#### THE RECORDS

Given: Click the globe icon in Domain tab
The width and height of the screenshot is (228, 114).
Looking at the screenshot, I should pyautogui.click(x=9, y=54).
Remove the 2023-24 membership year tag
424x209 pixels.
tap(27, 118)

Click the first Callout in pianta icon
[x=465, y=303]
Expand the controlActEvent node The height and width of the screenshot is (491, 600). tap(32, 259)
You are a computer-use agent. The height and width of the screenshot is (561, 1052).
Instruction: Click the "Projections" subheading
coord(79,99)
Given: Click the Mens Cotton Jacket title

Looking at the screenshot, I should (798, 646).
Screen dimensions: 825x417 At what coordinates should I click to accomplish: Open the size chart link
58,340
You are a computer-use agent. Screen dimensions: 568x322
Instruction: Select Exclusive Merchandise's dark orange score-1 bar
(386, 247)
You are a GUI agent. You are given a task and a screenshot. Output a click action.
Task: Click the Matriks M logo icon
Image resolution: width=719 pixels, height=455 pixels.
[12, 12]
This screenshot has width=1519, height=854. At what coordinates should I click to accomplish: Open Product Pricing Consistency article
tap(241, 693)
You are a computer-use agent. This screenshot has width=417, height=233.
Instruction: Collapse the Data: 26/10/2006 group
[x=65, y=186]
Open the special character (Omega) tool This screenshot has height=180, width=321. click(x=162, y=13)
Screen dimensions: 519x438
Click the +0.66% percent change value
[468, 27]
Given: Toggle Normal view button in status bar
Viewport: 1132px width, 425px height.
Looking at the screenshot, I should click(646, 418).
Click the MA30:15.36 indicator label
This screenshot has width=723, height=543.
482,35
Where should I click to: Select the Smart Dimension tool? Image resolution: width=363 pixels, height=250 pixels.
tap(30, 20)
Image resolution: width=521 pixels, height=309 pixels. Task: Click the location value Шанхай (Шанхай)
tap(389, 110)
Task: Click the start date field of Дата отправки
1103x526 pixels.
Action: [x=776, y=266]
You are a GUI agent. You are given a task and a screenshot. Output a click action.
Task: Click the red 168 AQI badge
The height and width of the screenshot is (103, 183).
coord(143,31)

########

- [EXERCISE GOAL] Line by line, restate the data exactly.

- [RESULT OF THE TASK]
Given: Click the globe icon in Domain tab
The width and height of the screenshot is (228, 114).
Looking at the screenshot, I should pyautogui.click(x=9, y=54).
Remove the 2023-24 membership year tag
424x209 pixels.
tap(27, 118)

Click the first Callout in pianta icon
[x=465, y=303]
Expand the controlActEvent node The height and width of the screenshot is (491, 600). tap(32, 259)
You are a computer-use agent. The height and width of the screenshot is (561, 1052).
Instruction: Click the "Projections" subheading
coord(79,99)
Given: Click the Mens Cotton Jacket title

Looking at the screenshot, I should (798, 646).
Screen dimensions: 825x417 At what coordinates should I click to accomplish: Open the size chart link
58,340
You are a computer-use agent. Screen dimensions: 568x322
Instruction: Select Exclusive Merchandise's dark orange score-1 bar
(386, 247)
You are a GUI agent. You are given a task and a screenshot. Output a click action.
Task: Click the Matriks M logo icon
Image resolution: width=719 pixels, height=455 pixels.
[12, 12]
This screenshot has width=1519, height=854. At what coordinates should I click to accomplish: Open Product Pricing Consistency article
tap(241, 693)
You are a computer-use agent. This screenshot has width=417, height=233.
Instruction: Collapse the Data: 26/10/2006 group
[x=65, y=186]
Open the special character (Omega) tool This screenshot has height=180, width=321. click(x=162, y=13)
Screen dimensions: 519x438
Click the +0.66% percent change value
[468, 27]
Given: Toggle Normal view button in status bar
Viewport: 1132px width, 425px height.
Looking at the screenshot, I should click(646, 418).
Click the MA30:15.36 indicator label
This screenshot has width=723, height=543.
482,35
Where should I click to: Select the Smart Dimension tool? Image resolution: width=363 pixels, height=250 pixels.
tap(30, 20)
Image resolution: width=521 pixels, height=309 pixels. Task: Click the location value Шанхай (Шанхай)
tap(389, 110)
Task: Click the start date field of Дата отправки
1103x526 pixels.
Action: [x=776, y=266]
You are a GUI agent. You are given a task and a screenshot. Output a click action.
Task: Click the red 168 AQI badge
The height and width of the screenshot is (103, 183).
coord(143,31)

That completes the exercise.